DATA TO EXAMINE ::
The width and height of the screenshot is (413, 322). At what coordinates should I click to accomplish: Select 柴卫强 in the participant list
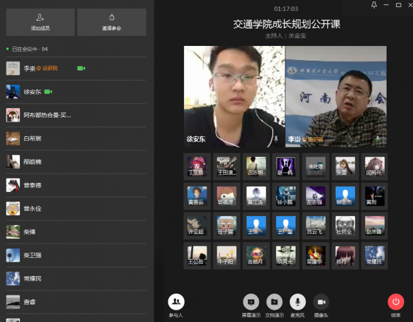coord(76,255)
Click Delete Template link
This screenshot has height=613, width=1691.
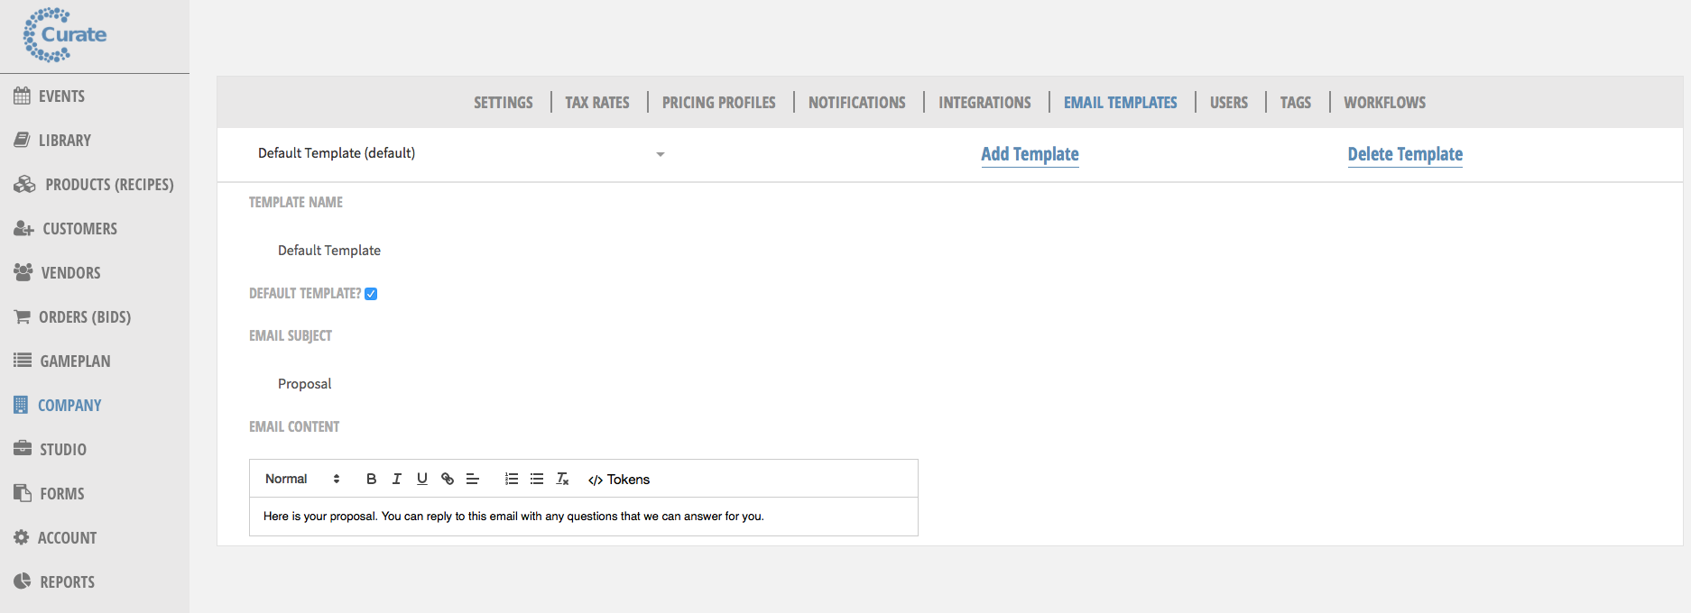(1405, 154)
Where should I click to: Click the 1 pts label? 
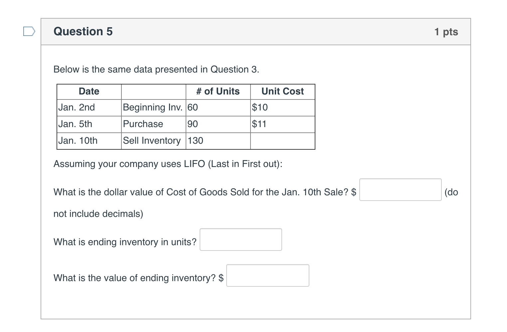coord(446,31)
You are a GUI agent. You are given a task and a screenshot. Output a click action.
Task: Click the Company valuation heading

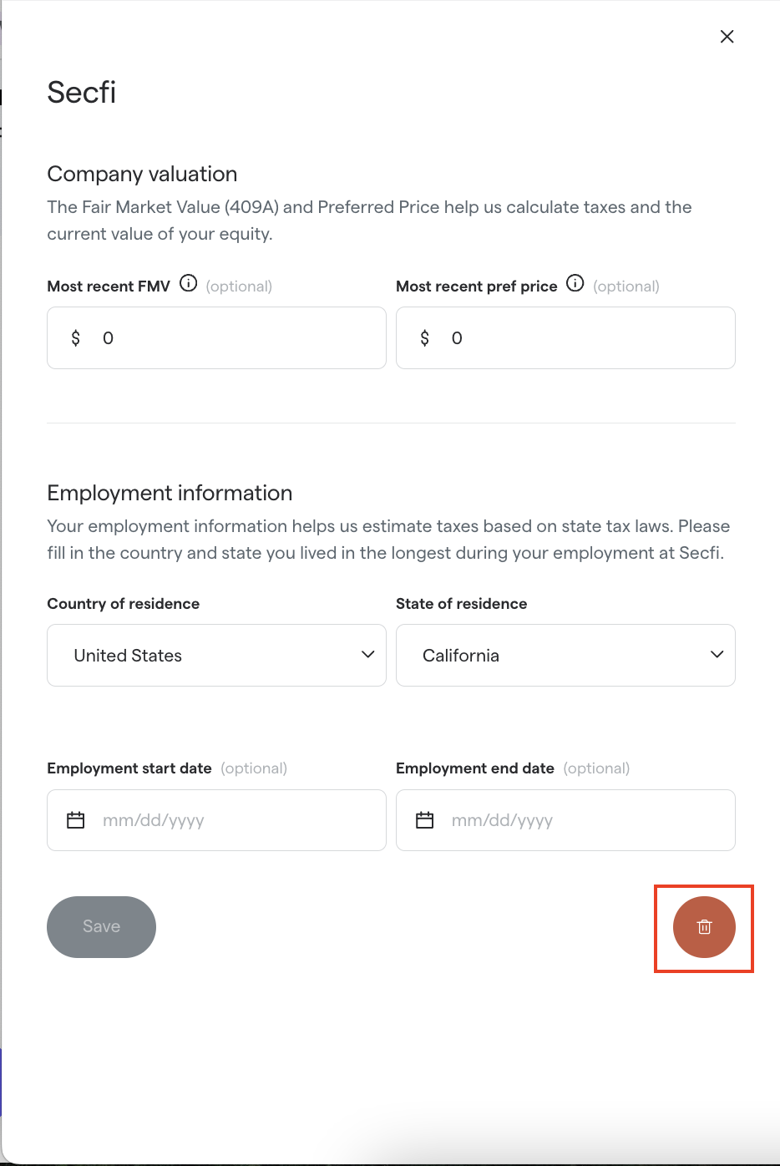pos(142,175)
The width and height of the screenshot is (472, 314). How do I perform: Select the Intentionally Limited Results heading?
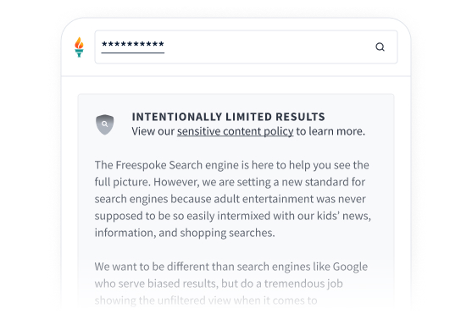pyautogui.click(x=229, y=117)
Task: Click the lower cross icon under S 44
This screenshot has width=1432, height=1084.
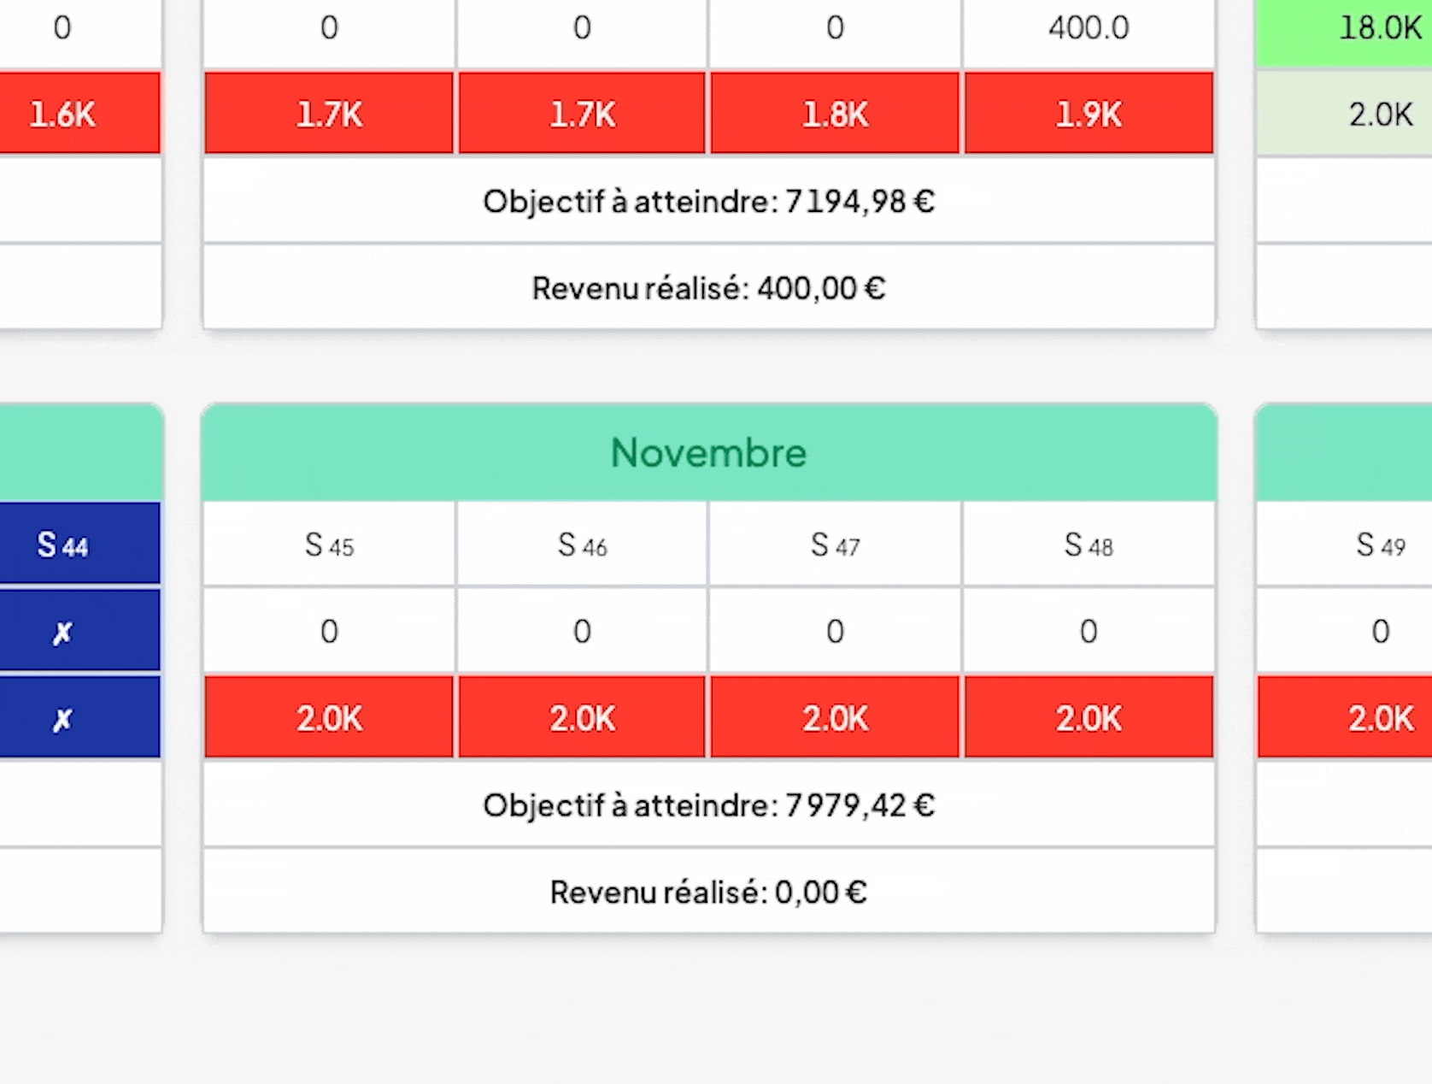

YOUR ASSIGNMENT :: Exact reproduction is required for the lines from the one containing "Task: Click the lower cross icon under S 44" through the end of the material, and for those lines only, without pictures.

RESULT OF THIS EXERCISE ::
Task: Click the lower cross icon under S 44
This screenshot has width=1432, height=1084.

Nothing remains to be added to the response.